- WHAT IS BEING ASKED -
In the entries below, the lines from the one with "For every named" through the one with "Home Page (58, 61)" are to be copied exactly; both ends count.

- SOURCE RECORDS -
• • • • • • •

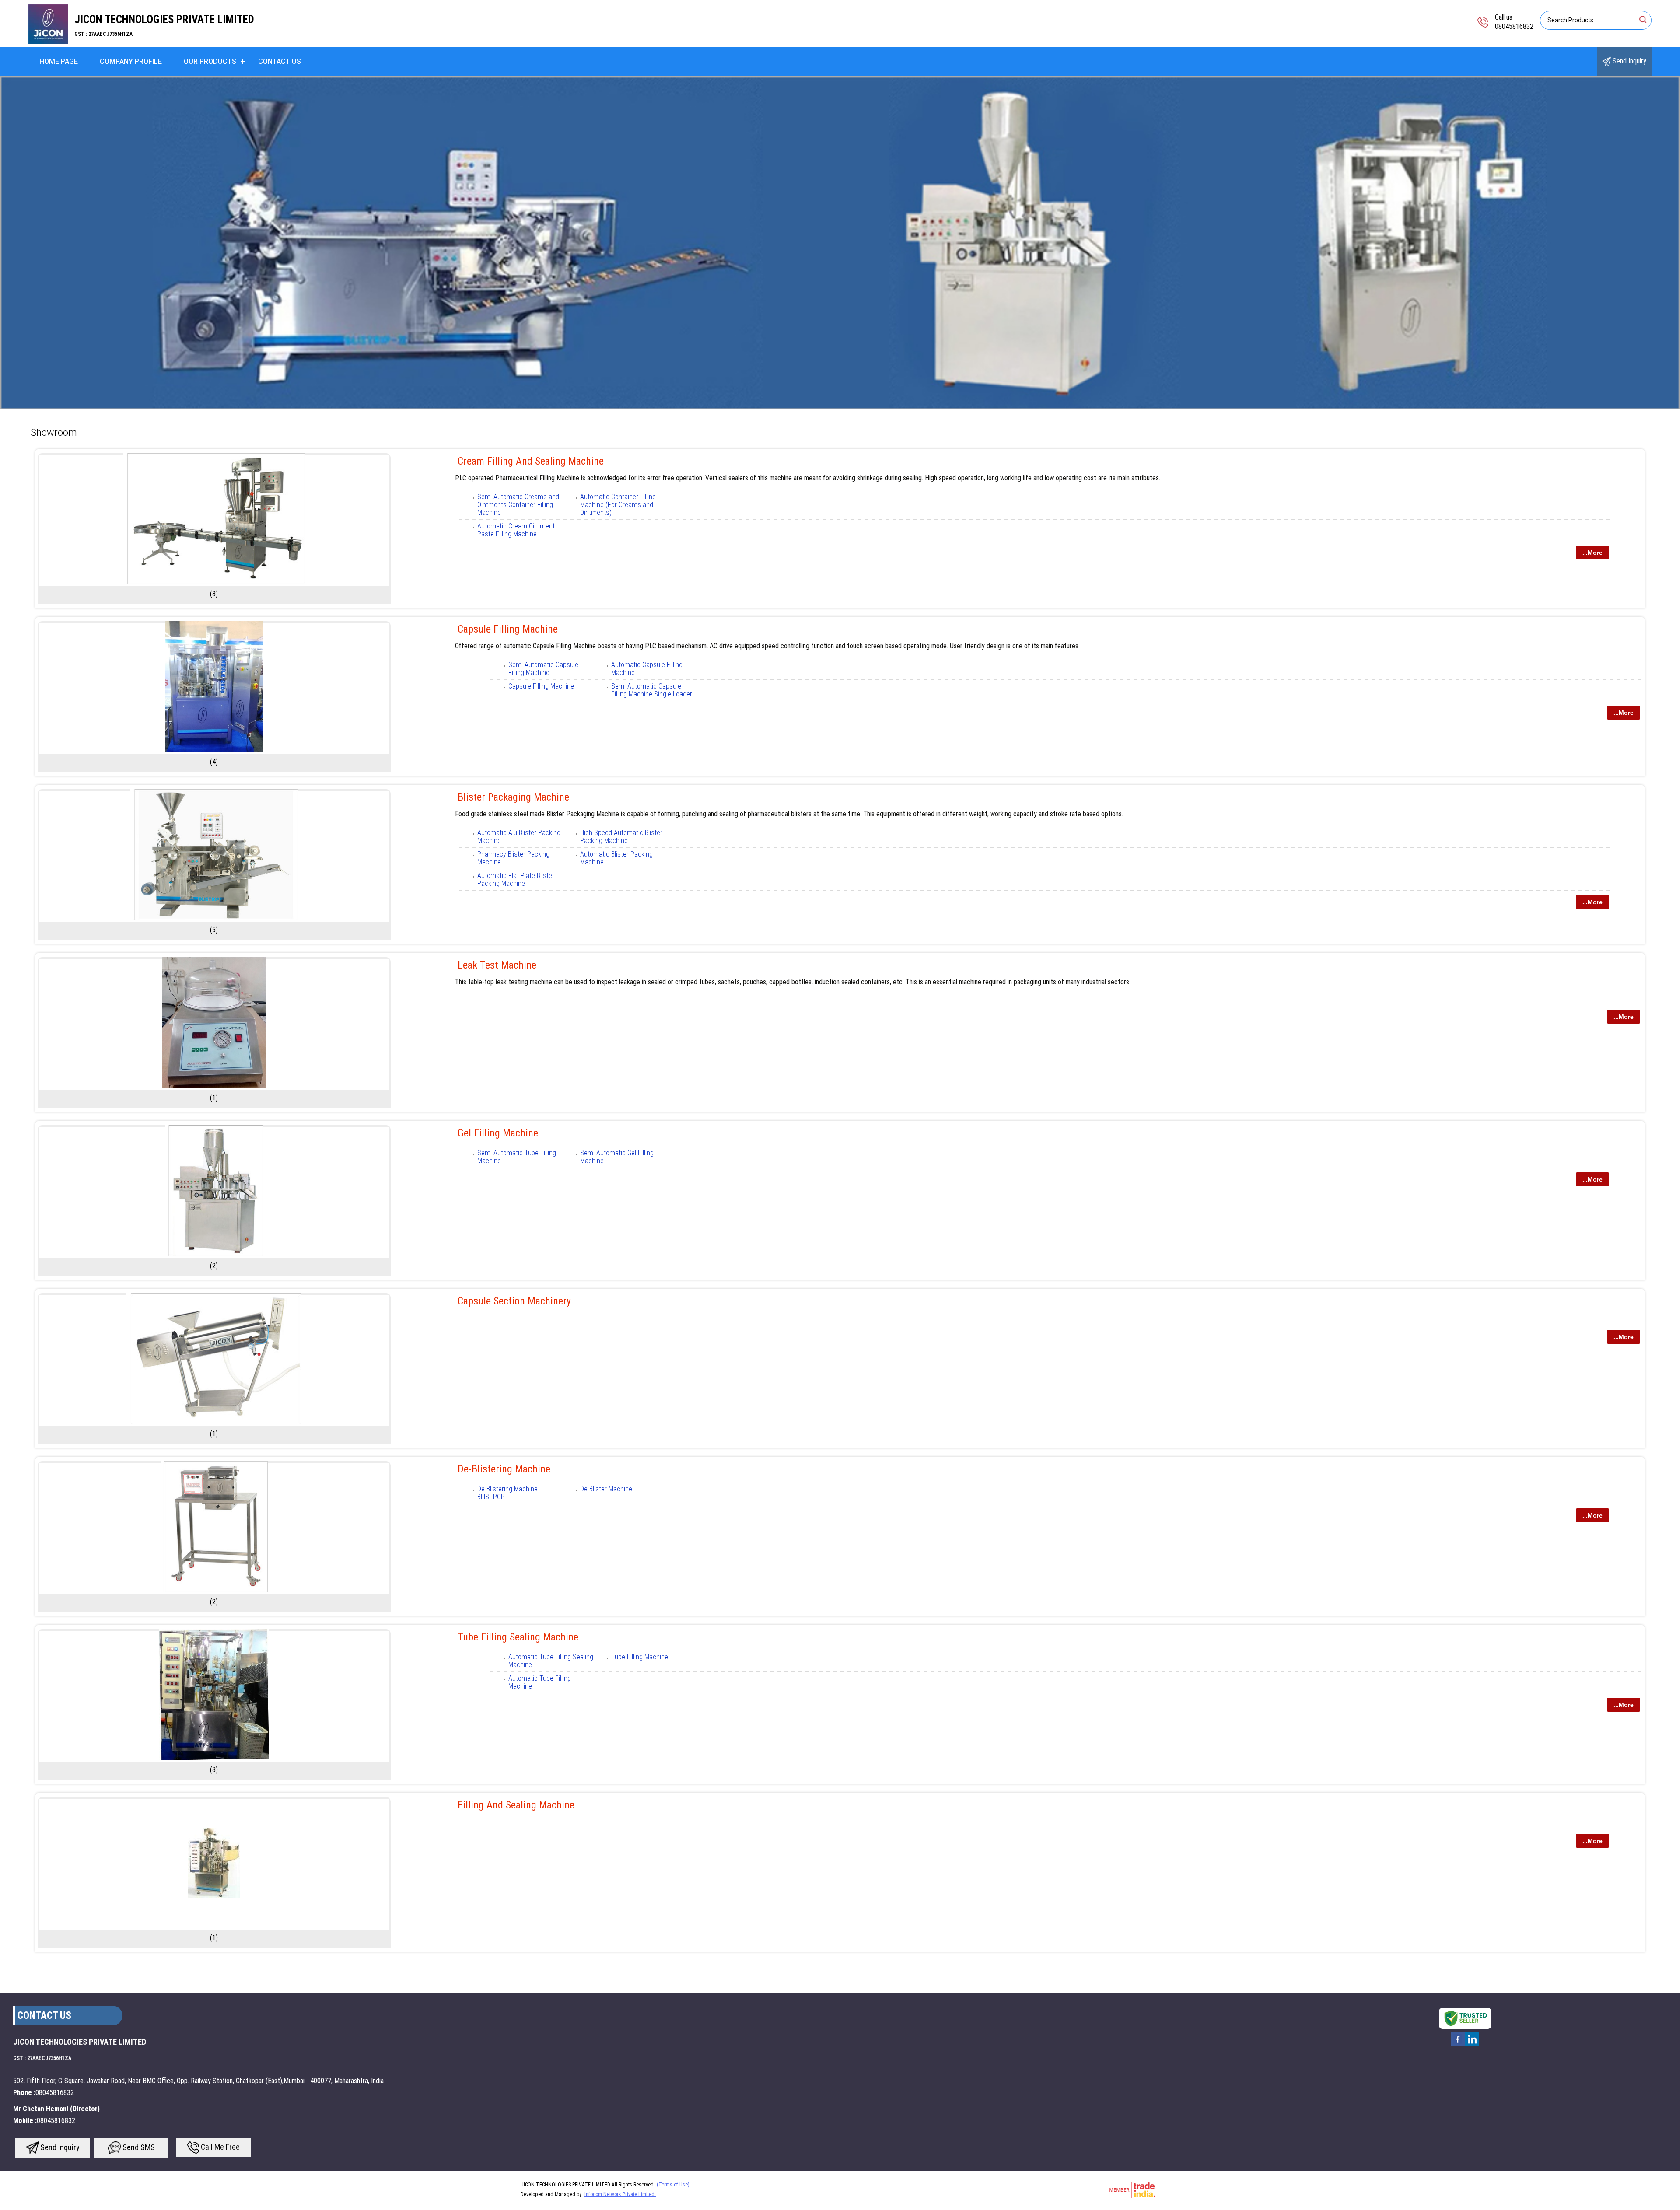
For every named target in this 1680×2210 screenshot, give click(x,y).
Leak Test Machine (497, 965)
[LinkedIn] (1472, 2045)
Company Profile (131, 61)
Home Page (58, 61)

• • • • • • •

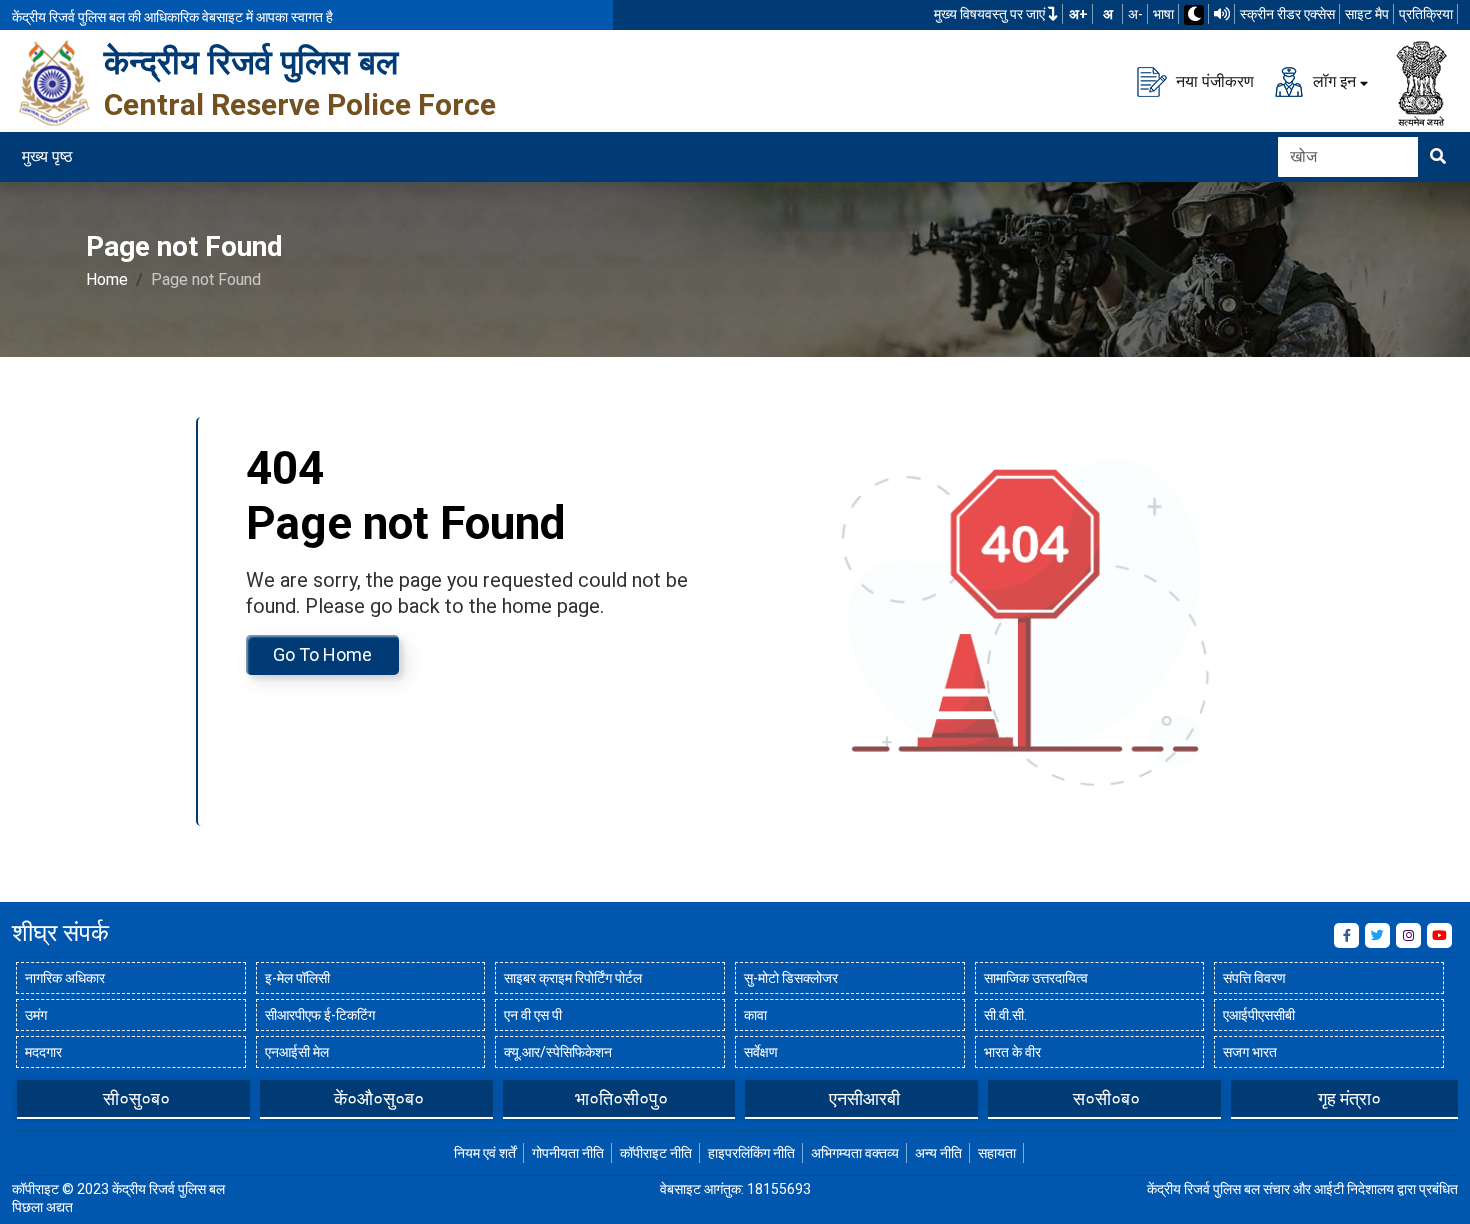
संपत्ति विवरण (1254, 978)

• • • • • • •

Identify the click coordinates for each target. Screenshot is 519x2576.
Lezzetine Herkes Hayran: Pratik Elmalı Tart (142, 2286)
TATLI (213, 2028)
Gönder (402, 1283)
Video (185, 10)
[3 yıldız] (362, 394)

• • • • • • •

- THE ANSWER -
For every named target in this 1680×2210 screenshot, give click(x,y).
Leak Test Machine (497, 965)
[LinkedIn] (1472, 2045)
Company Profile (131, 61)
Home Page (58, 61)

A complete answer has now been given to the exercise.